I'm trying to show that, for every $d> 2$, there exists a proper continuous self-map $f$ on $\mathbb{R}^d$ such that $\partial f(\mathbb{R}^d)$ is a sub-manifold of $\mathbb{R}^d$ of positive co-dimension. I feel that the construction should be obvious, but I haven't managed to demonstrate its existence...
Am I wrong in assuming that such a map exists?
What I have in mind: I'm trying to build a map from $\mathbb{R}^d$ to $\mathbb{R}^d - \left\{(x_1,\dots,x_d):\, x_1=\dots = x_{d-1}=0,\, x_d \geq 0 \right\}$ but that's all I've got so far.
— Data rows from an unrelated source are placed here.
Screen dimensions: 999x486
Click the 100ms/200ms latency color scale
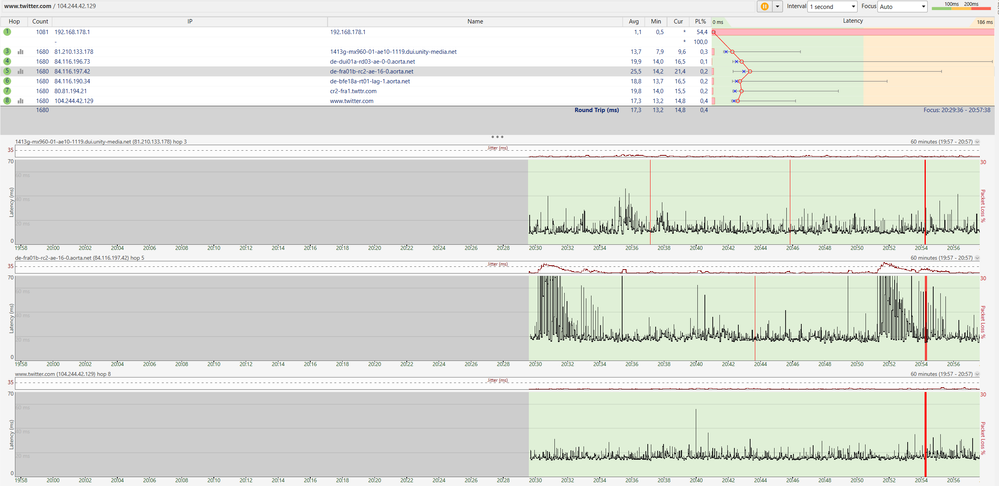[x=962, y=6]
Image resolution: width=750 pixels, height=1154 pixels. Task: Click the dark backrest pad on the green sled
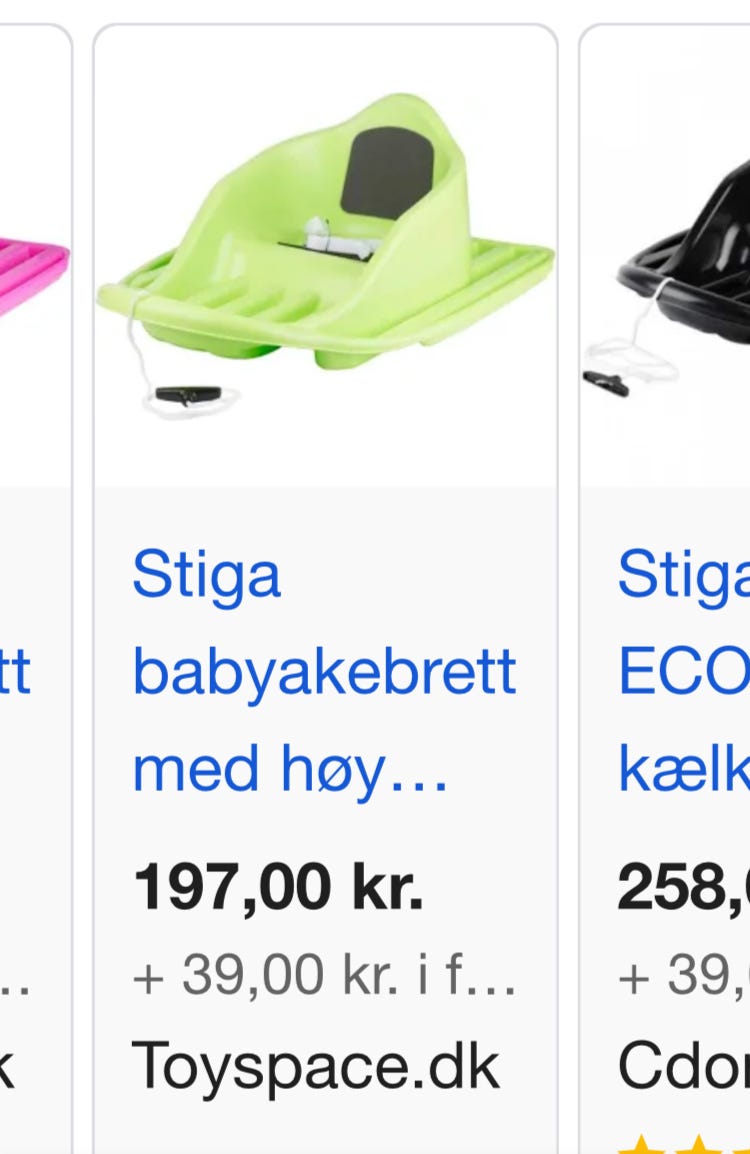[387, 173]
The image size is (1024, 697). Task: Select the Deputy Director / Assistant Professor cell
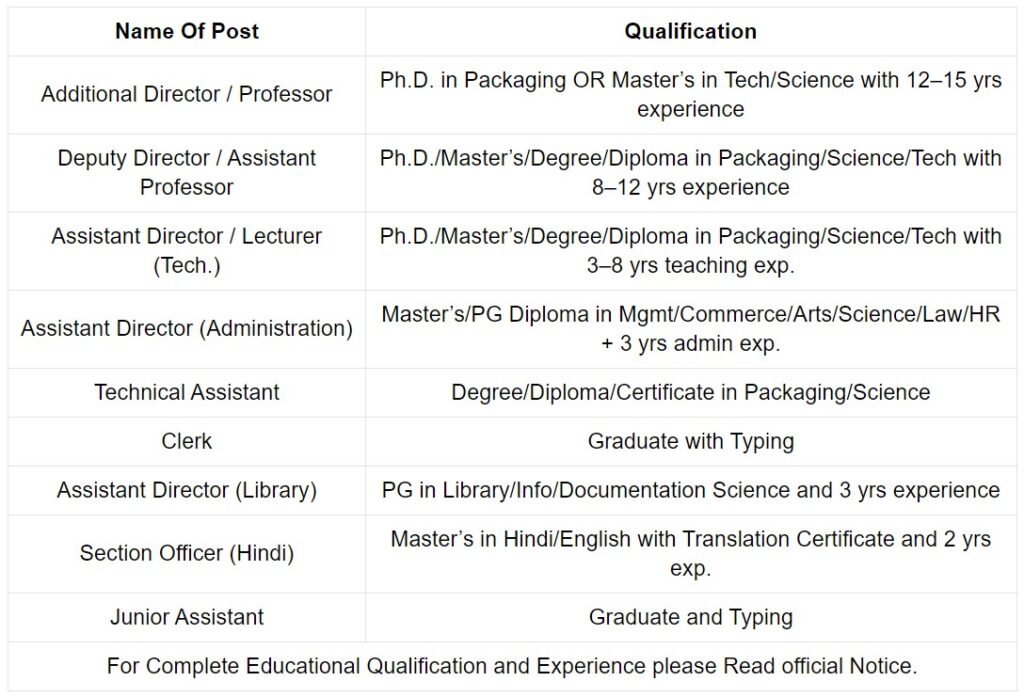pos(187,172)
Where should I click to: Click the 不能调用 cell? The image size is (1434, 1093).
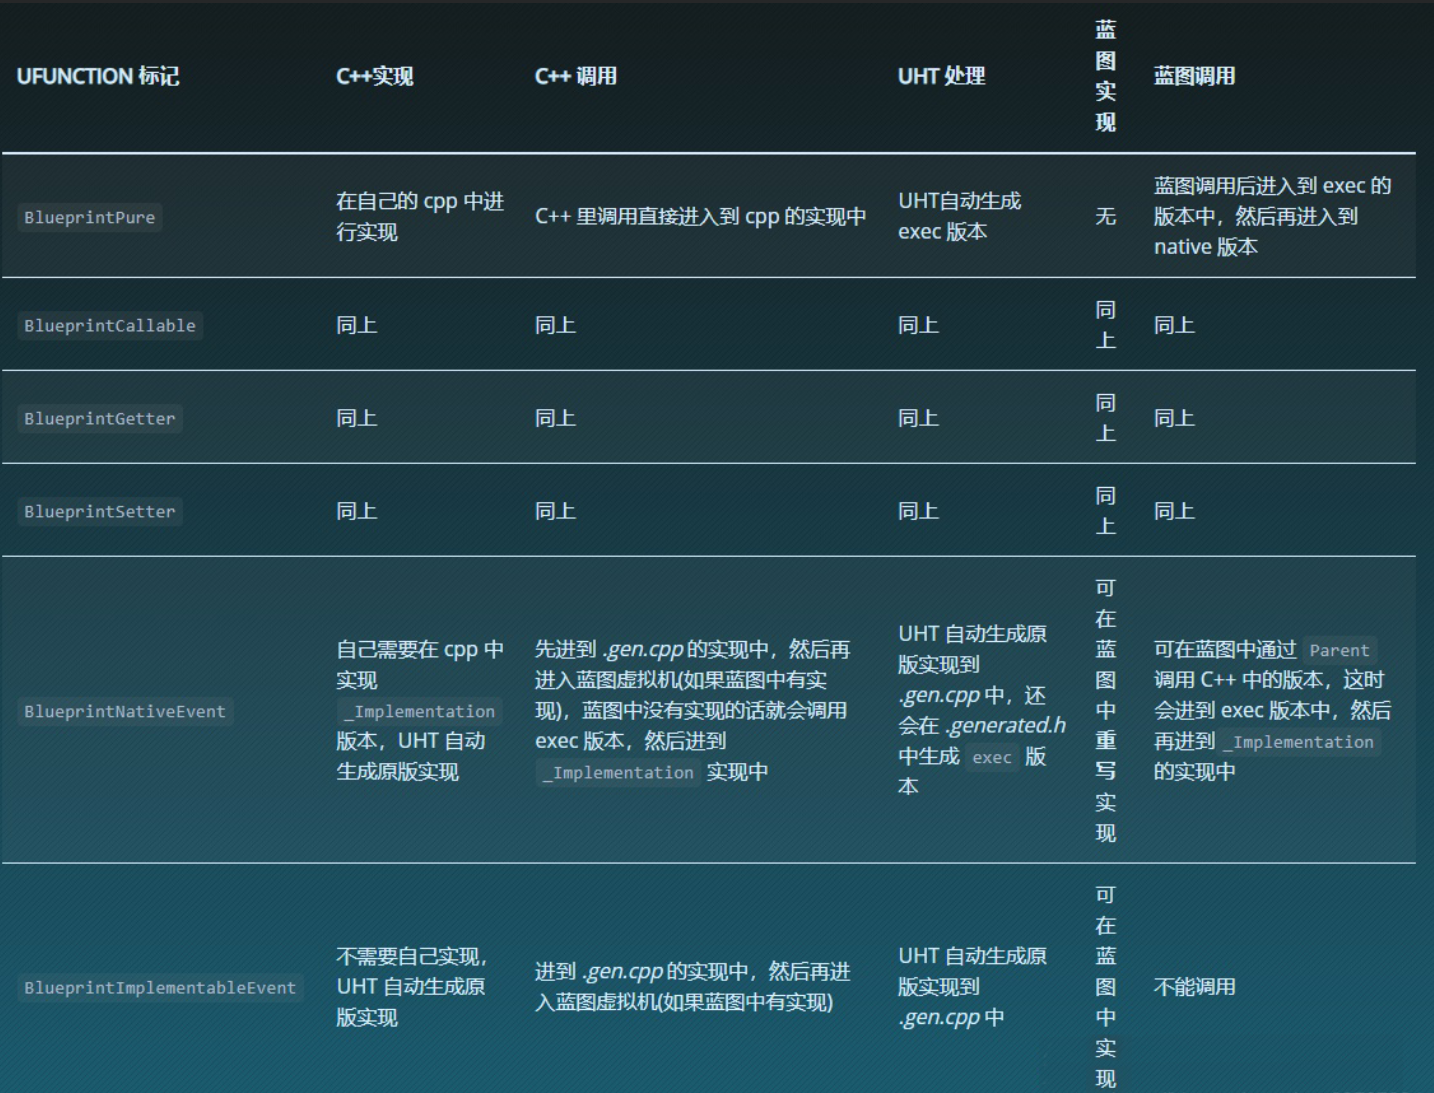click(x=1195, y=987)
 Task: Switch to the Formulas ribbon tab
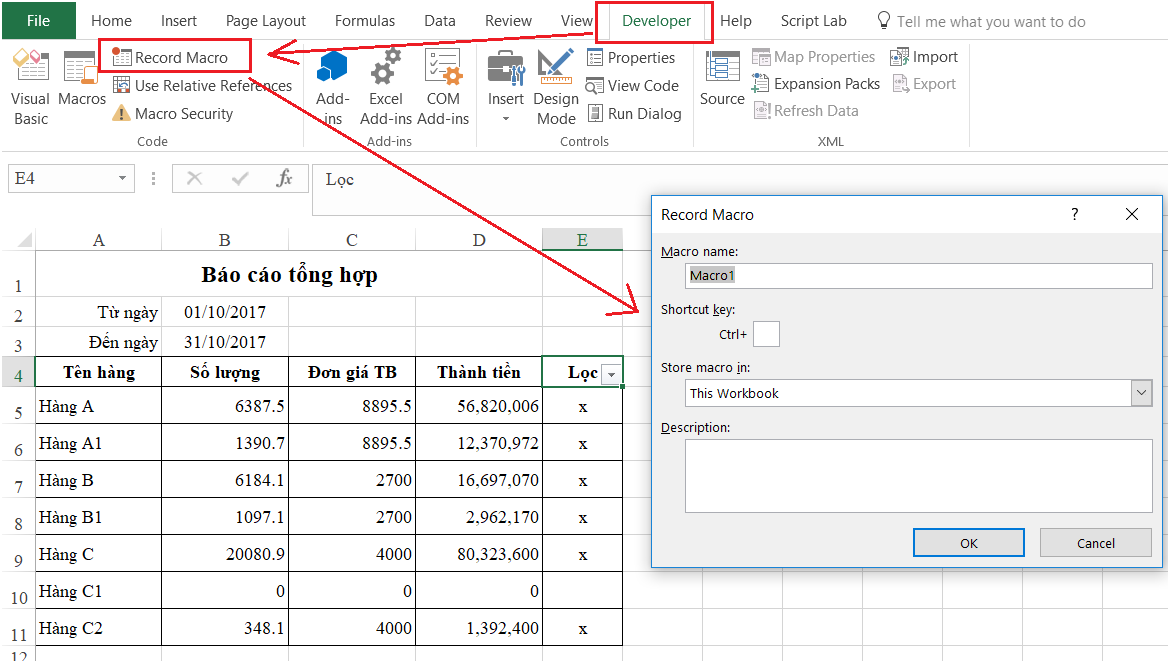click(365, 21)
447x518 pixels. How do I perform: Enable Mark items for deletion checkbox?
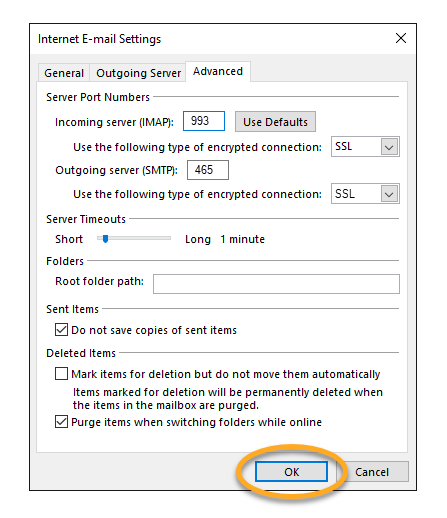coord(61,374)
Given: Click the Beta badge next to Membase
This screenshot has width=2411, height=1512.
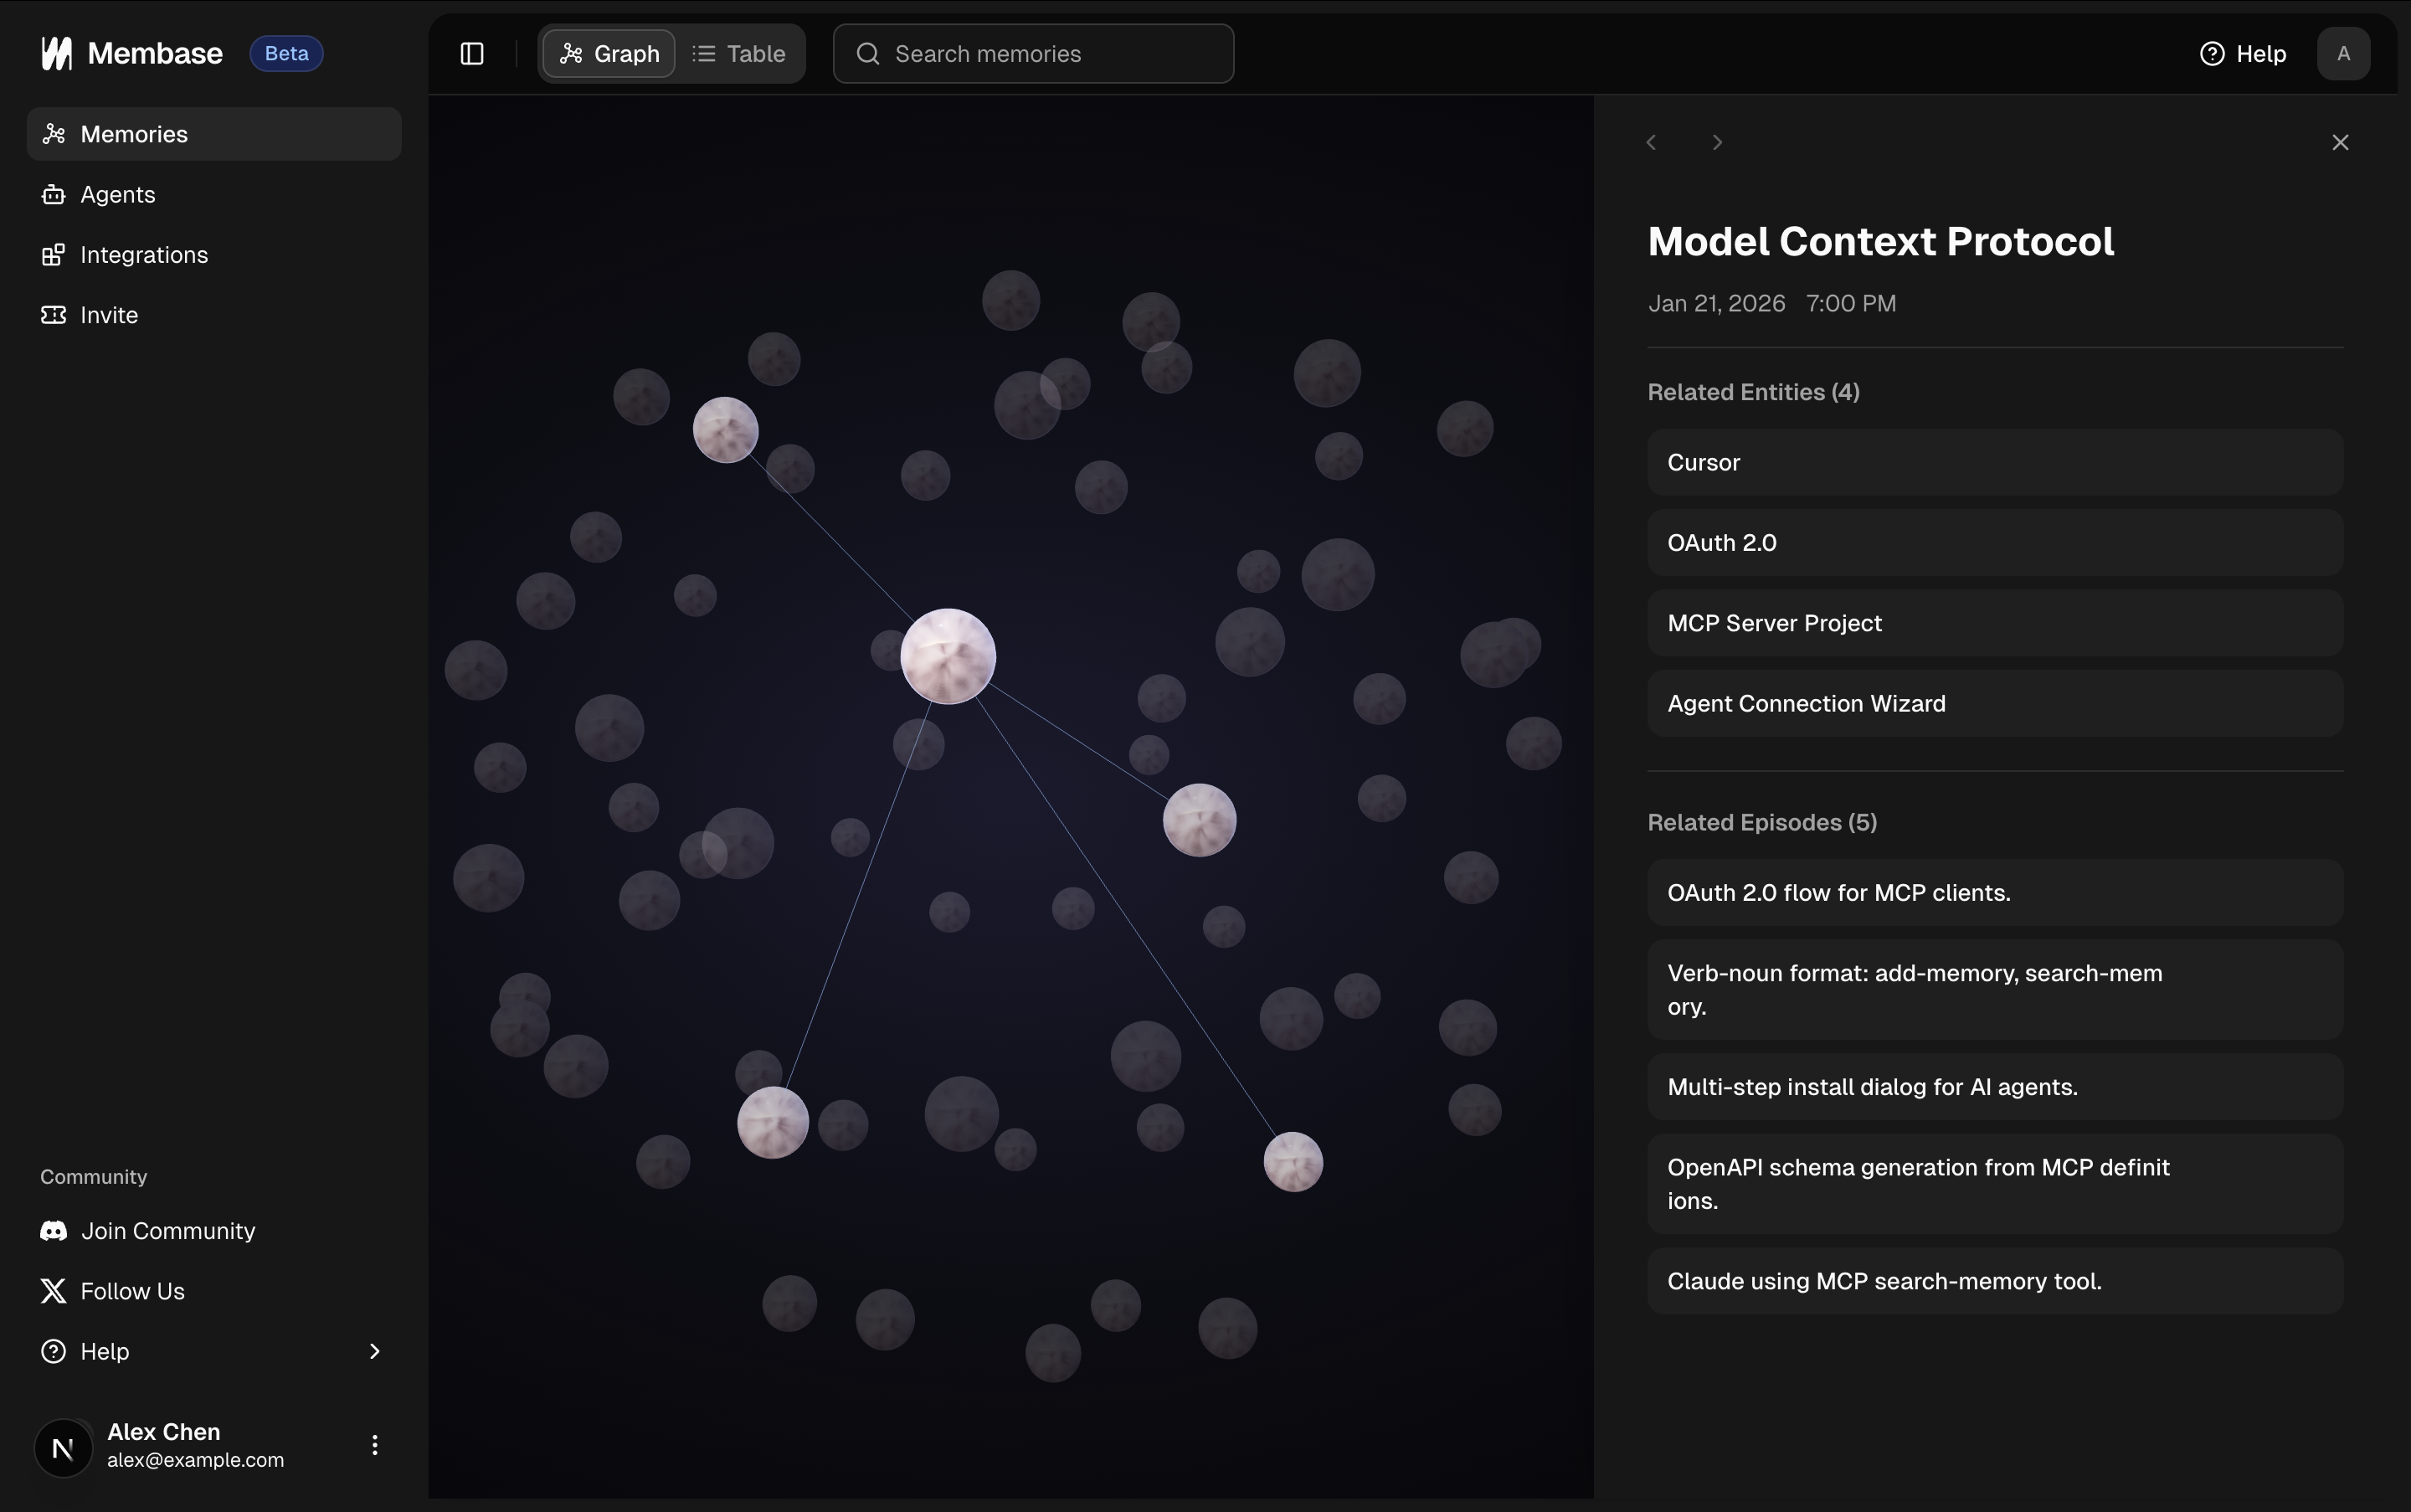Looking at the screenshot, I should (286, 53).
Here is an example if you are talking about the topological boundary: define \begin{align} f : \mathbb{R}^n &\longrightarrow \mathbb{R}^n \\ \left(x^1,\ldots,x^n\right) & \longmapsto \left(|x^1|,x^2,\ldots,x^n\right) \end{align} This is a continuous map. One can easily show that it is proper. As a topological statement, $\partial f(\mathbb{R}^n)$ is the subspace $\left\{\left(0,x^2,\ldots,x^n\right) ~|~ \left(x^2,\ldots,x^n \right)\in \mathbb{R}^{n-1}\right\}$ and then is a submanifold of codimension $1$.
If you want $f$ to be injective, and smooth, you can define $f(x^1,x^2,\ldots,x^n) = \left(e^{x^1},x^2,\ldots,x^n\right)$, but $f$ would not be proper.
Notice that, if you require for $f$ to be injective, and for $\partial f(\mathbb{R}^n)$ as the boundary of the manifold $f(\mathbb{R}^n)$, then obviously, the boundary will be empty as $f$ will be an open map, and its image will be boundaryless as a manifold.